Highly Interconnected Ti6V4Al Foam with Tailorable Pore Architecture and Mechanical Property by Powder Processing for Skeletal Tissue Ingrowth

Interfacial failure associated with stress shielding is a primary cause of implant rejection. The customized structure, supported with similar mechanical strength and interconnected porosity, would facilitate improved interfacial crosstalk. Herein, a fugitive templating technique is explored for fabricating tailorable open porous Ti6Al4V. Ti6Al4V powder-loaded slurry compositions are used to infiltrate fugitive templates with characteristics of 40, 30, and 20 pores per inch (PPI). The fabricated Ti6Al4V foam has open porosity ranging 73.8–91.7%, similar to trabecular bone. Further, the mechanical properties of foam are found to be in close proximity to trabecular bone.
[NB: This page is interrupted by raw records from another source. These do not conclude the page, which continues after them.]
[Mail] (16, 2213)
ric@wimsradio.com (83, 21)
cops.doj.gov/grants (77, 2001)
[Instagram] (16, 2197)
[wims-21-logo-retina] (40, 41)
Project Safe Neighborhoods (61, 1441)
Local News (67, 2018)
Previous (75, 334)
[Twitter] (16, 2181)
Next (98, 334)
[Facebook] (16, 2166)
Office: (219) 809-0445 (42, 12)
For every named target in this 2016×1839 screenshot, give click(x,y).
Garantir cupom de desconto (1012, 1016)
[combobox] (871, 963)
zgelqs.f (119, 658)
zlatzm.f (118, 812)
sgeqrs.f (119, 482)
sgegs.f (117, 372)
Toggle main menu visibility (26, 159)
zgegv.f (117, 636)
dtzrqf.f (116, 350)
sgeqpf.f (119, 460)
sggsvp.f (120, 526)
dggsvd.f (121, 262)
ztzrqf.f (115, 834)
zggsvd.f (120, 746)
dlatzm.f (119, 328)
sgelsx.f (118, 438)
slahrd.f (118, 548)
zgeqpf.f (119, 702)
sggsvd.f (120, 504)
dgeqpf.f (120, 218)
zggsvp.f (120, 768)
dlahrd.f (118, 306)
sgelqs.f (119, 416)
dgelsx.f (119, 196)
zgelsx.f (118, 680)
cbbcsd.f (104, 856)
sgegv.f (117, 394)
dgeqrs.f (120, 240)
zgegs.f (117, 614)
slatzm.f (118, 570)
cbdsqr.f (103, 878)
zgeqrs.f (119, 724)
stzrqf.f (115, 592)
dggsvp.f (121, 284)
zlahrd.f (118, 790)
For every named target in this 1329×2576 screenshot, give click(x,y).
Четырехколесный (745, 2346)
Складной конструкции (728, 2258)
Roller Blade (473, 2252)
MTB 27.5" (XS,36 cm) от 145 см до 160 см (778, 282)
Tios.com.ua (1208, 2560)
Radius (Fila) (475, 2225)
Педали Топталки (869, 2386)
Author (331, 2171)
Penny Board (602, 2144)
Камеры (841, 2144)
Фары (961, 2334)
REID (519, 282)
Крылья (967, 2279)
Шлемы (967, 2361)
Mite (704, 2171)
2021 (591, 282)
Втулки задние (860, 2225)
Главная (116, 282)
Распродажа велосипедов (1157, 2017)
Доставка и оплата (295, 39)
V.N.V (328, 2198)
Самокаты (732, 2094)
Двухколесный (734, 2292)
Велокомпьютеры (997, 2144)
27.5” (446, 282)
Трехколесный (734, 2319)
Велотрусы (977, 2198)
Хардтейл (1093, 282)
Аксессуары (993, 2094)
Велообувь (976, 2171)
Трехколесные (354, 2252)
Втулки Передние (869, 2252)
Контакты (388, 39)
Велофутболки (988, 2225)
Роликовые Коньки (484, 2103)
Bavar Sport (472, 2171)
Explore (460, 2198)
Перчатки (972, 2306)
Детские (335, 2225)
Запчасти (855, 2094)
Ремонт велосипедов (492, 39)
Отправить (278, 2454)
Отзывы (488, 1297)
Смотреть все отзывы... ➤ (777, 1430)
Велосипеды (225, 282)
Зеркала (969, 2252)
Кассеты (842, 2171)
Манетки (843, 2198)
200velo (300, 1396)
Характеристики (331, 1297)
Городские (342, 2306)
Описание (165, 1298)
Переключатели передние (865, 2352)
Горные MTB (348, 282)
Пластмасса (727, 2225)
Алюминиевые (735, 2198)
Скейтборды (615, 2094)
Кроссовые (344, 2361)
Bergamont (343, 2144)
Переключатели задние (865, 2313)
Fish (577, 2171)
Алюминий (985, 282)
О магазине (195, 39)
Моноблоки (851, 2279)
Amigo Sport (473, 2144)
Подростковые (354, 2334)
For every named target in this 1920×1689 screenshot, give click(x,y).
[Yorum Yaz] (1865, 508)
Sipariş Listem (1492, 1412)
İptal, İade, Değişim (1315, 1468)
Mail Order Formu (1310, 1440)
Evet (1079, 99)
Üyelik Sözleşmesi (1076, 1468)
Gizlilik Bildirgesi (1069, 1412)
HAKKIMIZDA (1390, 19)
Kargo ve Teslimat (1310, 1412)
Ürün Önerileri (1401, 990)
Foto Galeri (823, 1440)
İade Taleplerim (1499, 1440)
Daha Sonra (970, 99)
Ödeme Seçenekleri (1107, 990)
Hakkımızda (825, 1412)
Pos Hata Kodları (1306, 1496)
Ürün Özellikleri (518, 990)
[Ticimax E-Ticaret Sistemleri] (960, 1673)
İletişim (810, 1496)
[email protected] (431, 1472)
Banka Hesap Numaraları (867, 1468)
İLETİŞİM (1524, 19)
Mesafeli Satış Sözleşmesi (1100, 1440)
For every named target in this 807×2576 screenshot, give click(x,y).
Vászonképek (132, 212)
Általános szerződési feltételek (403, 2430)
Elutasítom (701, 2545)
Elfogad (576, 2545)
The sample of 40 PPI characteristics with different slurry combinations shows promising results compared to other fugitive templates. The Weibull modulus of all samples prepared using 40 PPI templates is evaluated to range between 3.14 and 11.31. Moreover, pore size distribution of the samples ranges from 422 ± 32.3 to 1148 ± 208 μm, with a porosity ranging from 73.8 ± 2.2 to 86.1 ± 0.8%. In vitro and in vivo studies confirm suitability of the samples for biological systems. The results indicate that the scaffolds are cytocompatible, bacteriostatic, hemocompatible, and promote osseoincorporation. Based on the optimized PPI–slurry combination, implants are fabricated as proof of concept.